• What you need to do
Within the entries underneath, how many lines include the string "agent"? State only the number.

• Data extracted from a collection
________________
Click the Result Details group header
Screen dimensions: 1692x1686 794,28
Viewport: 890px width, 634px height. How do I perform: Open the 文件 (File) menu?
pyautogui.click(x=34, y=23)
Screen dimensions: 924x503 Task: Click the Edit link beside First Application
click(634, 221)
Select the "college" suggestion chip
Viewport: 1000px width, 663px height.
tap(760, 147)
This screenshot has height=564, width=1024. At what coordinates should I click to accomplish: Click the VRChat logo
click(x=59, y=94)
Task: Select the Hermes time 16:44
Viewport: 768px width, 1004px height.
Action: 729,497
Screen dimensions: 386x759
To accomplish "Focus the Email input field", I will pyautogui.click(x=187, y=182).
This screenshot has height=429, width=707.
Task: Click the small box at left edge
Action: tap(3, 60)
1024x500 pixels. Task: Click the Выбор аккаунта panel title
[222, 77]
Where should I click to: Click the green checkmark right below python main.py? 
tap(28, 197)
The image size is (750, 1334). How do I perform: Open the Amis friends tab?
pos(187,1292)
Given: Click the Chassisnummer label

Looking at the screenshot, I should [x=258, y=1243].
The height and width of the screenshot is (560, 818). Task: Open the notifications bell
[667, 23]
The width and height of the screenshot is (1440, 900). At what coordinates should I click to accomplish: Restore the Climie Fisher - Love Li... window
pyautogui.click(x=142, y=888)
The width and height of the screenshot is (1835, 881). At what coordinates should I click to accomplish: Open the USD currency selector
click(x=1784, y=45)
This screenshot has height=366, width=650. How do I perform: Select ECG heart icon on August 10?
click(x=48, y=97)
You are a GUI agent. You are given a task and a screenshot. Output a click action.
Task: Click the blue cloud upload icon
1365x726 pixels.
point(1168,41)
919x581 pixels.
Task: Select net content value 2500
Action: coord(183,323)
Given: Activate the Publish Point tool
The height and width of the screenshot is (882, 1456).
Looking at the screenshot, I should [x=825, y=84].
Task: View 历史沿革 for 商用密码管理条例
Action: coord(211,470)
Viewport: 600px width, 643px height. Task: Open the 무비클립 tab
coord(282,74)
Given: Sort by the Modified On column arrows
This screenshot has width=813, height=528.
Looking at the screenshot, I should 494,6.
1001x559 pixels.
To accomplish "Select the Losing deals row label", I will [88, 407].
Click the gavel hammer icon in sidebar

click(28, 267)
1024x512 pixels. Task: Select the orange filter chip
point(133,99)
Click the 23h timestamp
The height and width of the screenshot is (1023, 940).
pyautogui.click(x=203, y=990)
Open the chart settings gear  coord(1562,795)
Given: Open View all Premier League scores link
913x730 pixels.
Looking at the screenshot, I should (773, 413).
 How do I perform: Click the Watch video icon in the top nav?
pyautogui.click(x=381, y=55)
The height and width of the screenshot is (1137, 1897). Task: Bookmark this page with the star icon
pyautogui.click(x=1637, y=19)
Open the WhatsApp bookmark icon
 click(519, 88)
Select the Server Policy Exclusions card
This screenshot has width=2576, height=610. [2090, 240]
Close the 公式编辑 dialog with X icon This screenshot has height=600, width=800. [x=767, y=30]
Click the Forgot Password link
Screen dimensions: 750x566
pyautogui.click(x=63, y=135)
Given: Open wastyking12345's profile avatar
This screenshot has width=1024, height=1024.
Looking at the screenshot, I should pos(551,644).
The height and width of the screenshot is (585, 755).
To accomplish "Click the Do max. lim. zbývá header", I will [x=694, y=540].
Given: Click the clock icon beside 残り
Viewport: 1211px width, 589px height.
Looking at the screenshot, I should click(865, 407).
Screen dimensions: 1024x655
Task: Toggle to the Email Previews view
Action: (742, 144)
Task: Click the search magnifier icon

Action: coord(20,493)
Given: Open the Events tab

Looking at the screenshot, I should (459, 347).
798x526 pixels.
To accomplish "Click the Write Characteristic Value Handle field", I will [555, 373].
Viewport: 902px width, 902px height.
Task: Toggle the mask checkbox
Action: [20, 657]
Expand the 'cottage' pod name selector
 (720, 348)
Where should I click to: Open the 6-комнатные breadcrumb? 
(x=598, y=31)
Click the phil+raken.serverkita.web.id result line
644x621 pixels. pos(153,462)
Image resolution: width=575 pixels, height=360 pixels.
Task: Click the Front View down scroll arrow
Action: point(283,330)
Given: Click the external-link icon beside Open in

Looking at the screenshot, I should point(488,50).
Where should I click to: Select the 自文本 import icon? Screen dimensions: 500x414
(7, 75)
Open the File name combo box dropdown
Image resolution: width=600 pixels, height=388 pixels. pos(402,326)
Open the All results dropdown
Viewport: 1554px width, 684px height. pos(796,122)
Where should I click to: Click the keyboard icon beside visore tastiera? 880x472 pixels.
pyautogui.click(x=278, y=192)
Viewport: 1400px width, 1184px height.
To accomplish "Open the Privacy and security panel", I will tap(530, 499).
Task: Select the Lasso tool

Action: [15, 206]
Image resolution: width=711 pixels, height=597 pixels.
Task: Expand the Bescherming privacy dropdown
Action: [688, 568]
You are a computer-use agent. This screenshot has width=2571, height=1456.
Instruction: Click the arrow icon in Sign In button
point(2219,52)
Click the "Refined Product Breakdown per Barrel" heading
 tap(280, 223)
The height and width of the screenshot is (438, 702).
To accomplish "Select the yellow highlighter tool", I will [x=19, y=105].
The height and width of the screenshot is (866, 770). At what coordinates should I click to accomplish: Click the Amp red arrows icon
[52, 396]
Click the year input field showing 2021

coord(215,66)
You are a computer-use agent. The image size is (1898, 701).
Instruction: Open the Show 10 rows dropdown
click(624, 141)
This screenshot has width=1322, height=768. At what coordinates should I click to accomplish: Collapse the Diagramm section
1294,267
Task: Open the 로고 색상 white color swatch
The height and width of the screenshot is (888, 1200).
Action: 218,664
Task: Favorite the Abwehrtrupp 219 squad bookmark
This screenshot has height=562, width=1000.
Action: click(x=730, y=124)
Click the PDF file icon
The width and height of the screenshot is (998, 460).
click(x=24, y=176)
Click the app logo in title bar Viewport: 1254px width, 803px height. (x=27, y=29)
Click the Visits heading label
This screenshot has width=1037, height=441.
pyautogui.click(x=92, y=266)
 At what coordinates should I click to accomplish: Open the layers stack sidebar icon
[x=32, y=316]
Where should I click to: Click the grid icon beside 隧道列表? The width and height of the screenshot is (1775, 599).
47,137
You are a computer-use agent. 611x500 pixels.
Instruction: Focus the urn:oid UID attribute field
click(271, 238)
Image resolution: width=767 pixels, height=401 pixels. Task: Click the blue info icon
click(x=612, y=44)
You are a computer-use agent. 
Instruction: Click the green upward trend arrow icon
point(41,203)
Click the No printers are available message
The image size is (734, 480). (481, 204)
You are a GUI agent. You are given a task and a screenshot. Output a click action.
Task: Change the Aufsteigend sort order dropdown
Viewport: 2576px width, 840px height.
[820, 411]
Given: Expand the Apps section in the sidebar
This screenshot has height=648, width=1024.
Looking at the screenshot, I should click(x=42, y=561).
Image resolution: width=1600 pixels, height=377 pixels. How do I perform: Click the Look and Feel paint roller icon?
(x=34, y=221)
________________
• Solution to this task
6